По поляне пробежал взволнованный шёпот - быстрый и почти неразличимый, как случайный порыв ветра тихим днём. Кисло переглянувшись с отцом Ришо, Большой Ли продолжил вытирать пальцы о солидный живот.
- Ну что ж, Дана, как и всегда, делает всё, что захочет... К чему советоваться с другими, ведь правда?
- Ах, только не ссорьтесь... - сонно протянула другая боуги, доплетавшая длинный венок из фиалок. На неё одну появление Тааль, кажется, не произвело большого впечатления. - Сегодня такая дивная ночь, и карп в лесном озере проплыл семь кругов - к счастью...
- Не лезла бы хоть ты, Че-ре-паа-шка, - протянул Бригхи, успевший тем временем уплести четверть угощения.
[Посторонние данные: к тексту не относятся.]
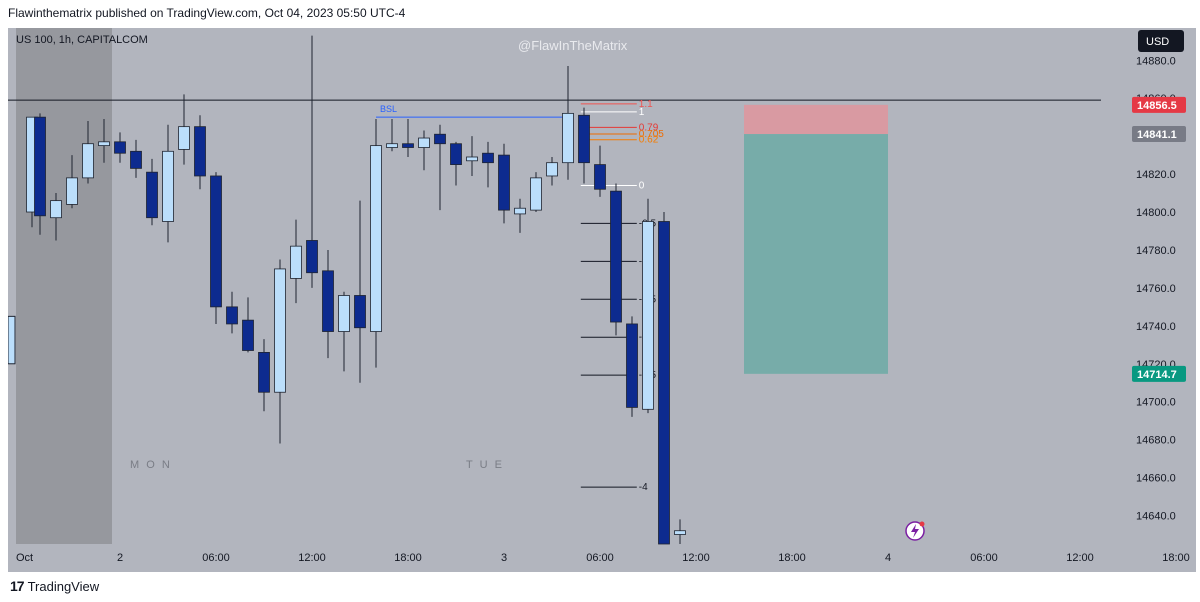 The width and height of the screenshot is (1200, 602). Describe the element at coordinates (504, 558) in the screenshot. I see `x-tick-label: 3` at that location.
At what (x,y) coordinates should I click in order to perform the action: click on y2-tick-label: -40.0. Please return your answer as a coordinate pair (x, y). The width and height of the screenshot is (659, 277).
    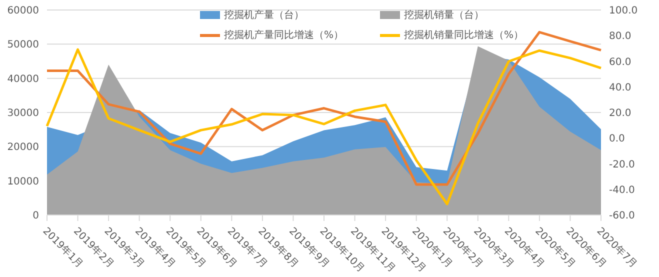
    Looking at the image, I should click on (622, 190).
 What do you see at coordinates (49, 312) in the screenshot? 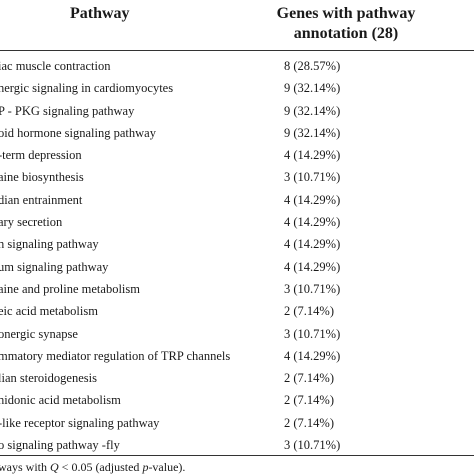
I see `pathway-cell: eic acid metabolism` at bounding box center [49, 312].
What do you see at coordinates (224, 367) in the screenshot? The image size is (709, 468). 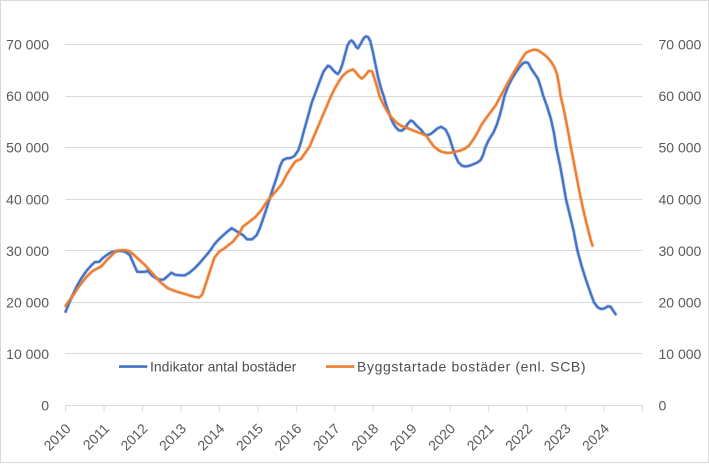 I see `svg-text: Indikator antal bostäder` at bounding box center [224, 367].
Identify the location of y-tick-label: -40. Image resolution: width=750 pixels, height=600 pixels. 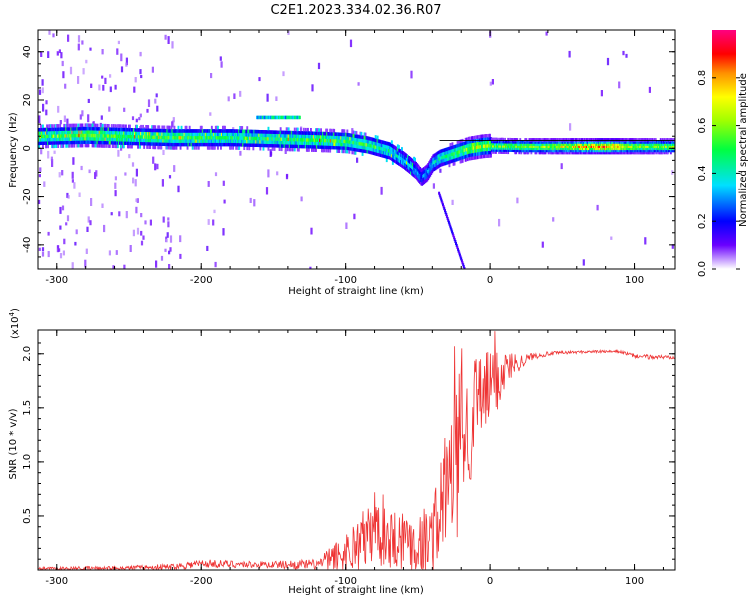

Он явно передразнивал её медлительную речь, но боуги нисколько не обиделась - лишь взглянула куда-то сквозь него и вернулась к своему венку.
- Ты сам подарил мне ту монету, Большой Ли, помнишь? - спокойно спросила Дана, убирая за ухо короткую прядь. - Твою старую монету для фокусов. И сам показал колодец, куда можно её опустить, чтобы связаться с призраками Молчаливого Города. Я именно так и поступила.
- Это было давно, - проворчал Большой Ли. - Когда по Городу ещё не бродил этот чужак из Обетованного...
- Вы о мастере Фаэнто? - Тааль обрадовалась, что появился наконец предлог вмешаться; зато все, к сожалению, снова уставились на неё. - Как раз он мне и посоветовал прийти к вам. Когда я... Когда мы нашли монету, он решил, что вы поможете мне встретиться с атури... С духами.
- Это мы не властны сделать, если духи сами не захотят говорить с тобой, - сказал кто-то почти из самой чащи - он всё время стоял в тени, так, чтобы свет месяца его не коснулся. Тааль ощущала холодок враждебности, исходивший от него.
- Думаю, они захотят, - как можно скромнее сказала она. - Они уже не раз со мной говорили ...
Как и следовало ожидать - новая волна перешёптываний и новое молчание после. Закончив венок, Черепашка неспешно разместила его на голове; для этого ей пришлось слегка прижать уши.
- Назови своё имя, - ободряюще попросила Дана. Через всю поляну Тааль встретилась с нею взглядом - и прямо почувствовала, как покой и уверенность обволакивают её. Желтизна глаз Даны не пугала, напоминая о хищниках, грифах, Двуликих: она была тёплой и живой, как дикий мёд или солнце полудня.
- Тааль, майтэ из гнездовья у Высокой Лестницы... Атури и кентавры прозвали меня Тааль-Шийи, Сновидица.
Ришо встрепенулся, услышав прозвище, похожее на своё - но промолчал, встретив сердитый тычок отца.
- Майтэ? - Большой Ли фыркнул от смеха. - Большая выросла майтэ, ничего не скажешь... Да и крылья потеряла где-то по дороге. Наверное, сбросила, как змейка кожу.
- А я слышала, что такое бывает, - сквозь зевок пробормотала Черепашка; на неё шутливо зашикали.
- По-моему, всё ясно: дело в магии, - отец Ришо со злостью пододвинул к себе горшочек с маслом; в тишине тот оглушительно проскрипел по пню. - Кто-то заколдовал эту майтэ (а я не сомневаюсь в том, что она правда майтэ - только они так туго соображают), наложил искусные чары, превратив в... В то, что мы видим, - хмыкнув, он размазал масло по круглой булочке. - В самку людей из-за моря.
В
- Это сделали духи, - выдохнула Тааль, ища спасения в глазах Даны. Так заботливо и чутко могла бы смотреть её мать - если бы, конечно, была здорова. - Атури испытывали меня, а потом, когда я прошла испытания и... И Пустыню Смерти... - память о беспамятстве тех дней и бдении всё ещё причиняла ей боль; говорить об этом, да ещё перед толпой, совсем не хотелось. - ...Решили изменить мою суть.
- Они
- Добрый волшебник из-за моря помог, - елейным тоном проговорил боуги из тени. Кое-кто снова засмеялся, хотя было уже совсем не смешно. - Наверное, нечасто к нему такие гостьи забредают - да ещё и без клюва с крыльями, как удобно...
- Спрячь своё жало, Лорри Язва, - негромко, но внушительно посоветовала Дана. Тааль показалось (хотя, возможно, так просто лёг лунный свет), что в её золотистом прищуре сверкнул гнев. - Надо было не лечить тебя от чар, когда атури в тот раз превратили тебя в каменного скорпиона... Тебе, знаешь ли, даже шло.
Лорри завозился недовольно, но примолк. Тааль, ещё не оправившись от стыда, прокашлялась; в горле у неё пересохло.